While major stock-market indices continue to hover near record highs — the S&P 500 stands 3 percent below its peak for example — fewer stocks are keeping the market aloft.
"Just a few companies are driving the gains in major U.S. stock indexes this year, raising fresh concerns about the health of the market’s advance," writes
Wall Street Journal reporter Dan Strumpf.
More than half of the Nasdaq Composite's 6.3 percent gain in 2015 comes from just six stocks — Amazon.com, Google, Apple, Facebook, Netflix and Gilead Sciences, according to brokerage firm JonesTrading.
And for the S&P 500, Amazon, Google, Apple, Facebook, Gilead and Walt Disney have provided more than all of its 0.3 percent climb.

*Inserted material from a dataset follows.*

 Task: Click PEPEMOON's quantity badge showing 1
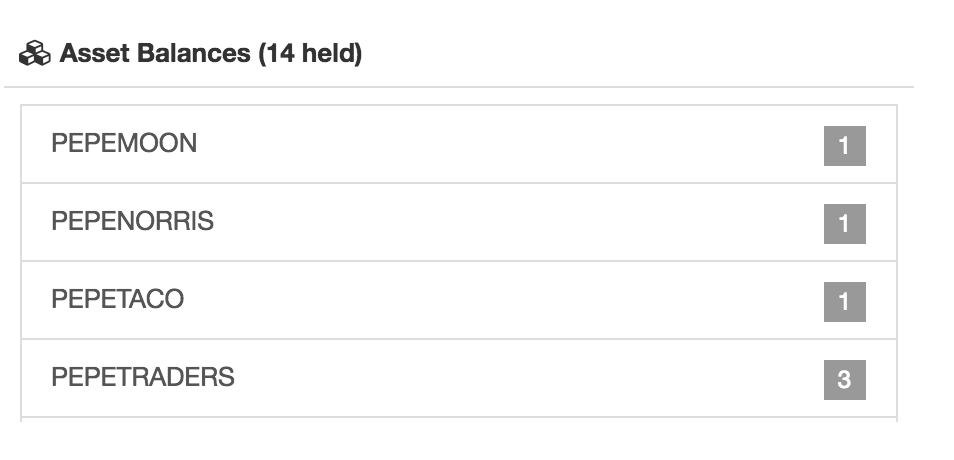point(844,145)
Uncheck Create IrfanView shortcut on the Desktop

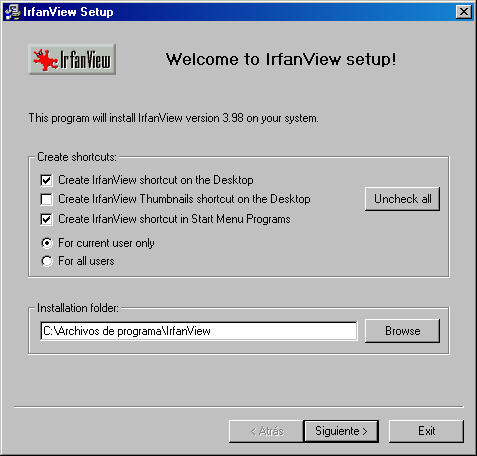point(46,180)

This could presage a sharp drop for the market as occurred after the peaks of 2000 and 2007, periods that also saw the late gains sparked by only a few stocks.
"It can go one of two ways: either the whole market tanks, or the market broadens out," Scott Migliori, manager of AllianzGI Focused Growth fund, told The Journal. "The rubber band has been stretched too far."
The S&P 500 hasn't suffered a 10 percent correction since October 2011. Since 1946, the average period between corrections has been about 18 months.
Meanwhile, Mohamed El-Erian, chief economic adviser for Allianz, says global central bank easing is no longer enough to keep pushing financial markets higher.
"What the market is telling you today is, 'You know what? That is no longer sufficient to maintain prices at a high level.' You need something more, and that something more is fundamentals,"
he told CNBC.
So what should investors do? Take out money from public markets, and put some of it in cash to provide dry powder that can be deployed when markets drop, El-Erian says.
As for the rest, "don't give up on some really exciting opportunities that are happening in the start-up world, in the private equity world," he said. "There's a lot going on, especially in technology."
Of course many of us aren't wealthy enough to invest in private equity funds or in venture capital funds that back start-up tech companies. You can invest in the stock of some private equity managers like Blackstone, the world's largest. In addition, there are mutual funds that try to replicate private equity investments and ones that invest in venture-backed tech start-ups.